These last few weeks I’ve said a constant stream of goodbyes. I close my eyes and I visualise me on a spinning wheel, looking like a mannequin with one arm raised. Like a mannequin I’m mostly emotionless, not because I don’t care but it’s easier to put the steel shutters up.
I’ve never flinched at goodbyes before, part from finding them a little awkward. I’ve consoled myself with the fact that I’ll see them again if I want to. These goodbyes feel different and maybe that’s because this time it’s me that’s stepping out into the unknown.
Over the last year or so I’ve said two incredibly painful goodbyes, but both were deaths.

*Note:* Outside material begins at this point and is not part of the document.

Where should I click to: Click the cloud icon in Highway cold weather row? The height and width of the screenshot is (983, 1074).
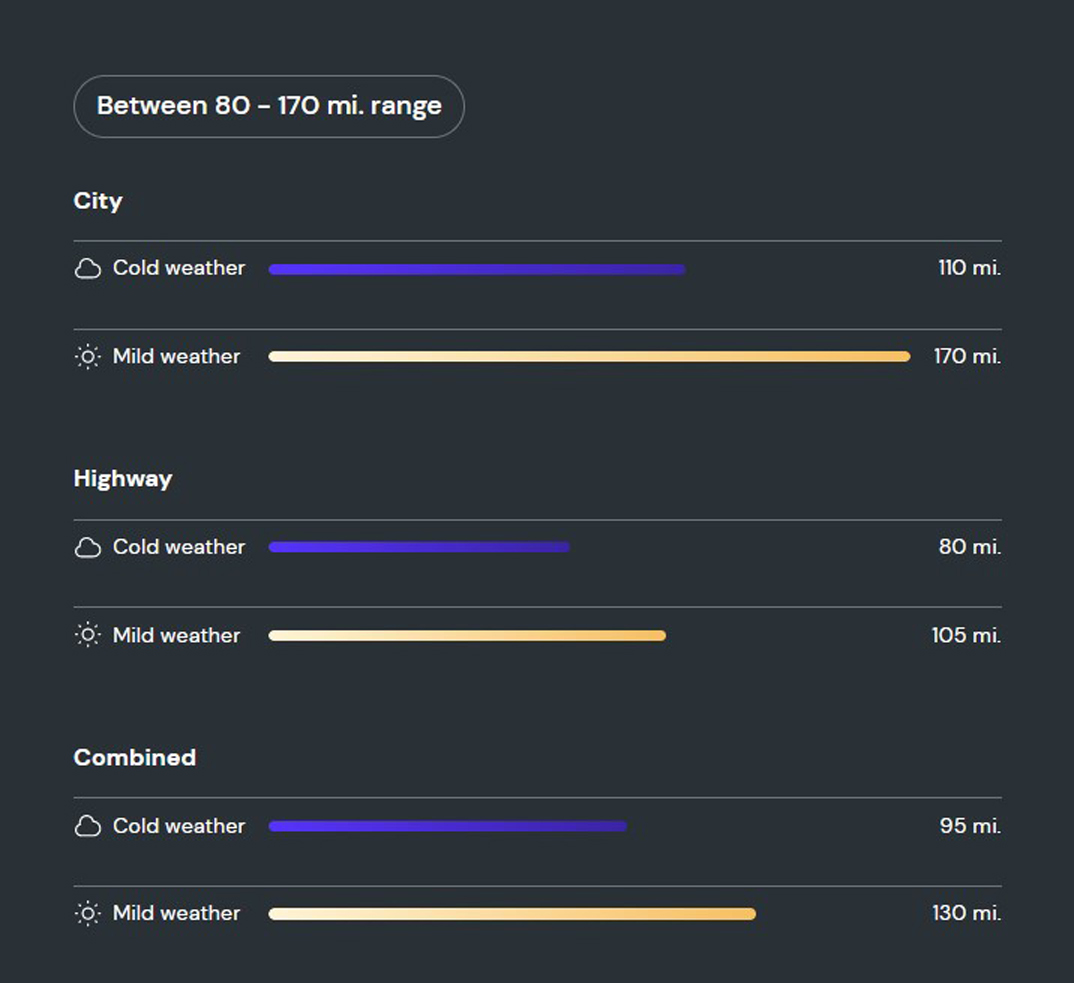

This time it’s been a conscious choice to pick myself up, take a long hard look at myself and my life and time to start living again. I made the decision to listen to what I wanted to do and that’s to see the world. I’ve dabbled as most people have and been lucky enough to see some beautiful countries but always felt cheated when it’s time to come home. It’s not that I don’t have a lot here, I really do and now that I’m leaving I can really recognise this. But and this is a big but, something is definitely missing. I’ve always felt it… like I’m supposed to be somewhere else. Or maybe it’s all right here, under my nose but I just can’t see it. Either way it’s time to find out. It’s now days rather than weeks before I put my rucksack on and head into the big wide world. It’s goodbye to this life for the foreseeable future.
I try and act tough but there are few more goodbyes still to come before I jump on that plane and I’m pretty sure those tears will be flowing.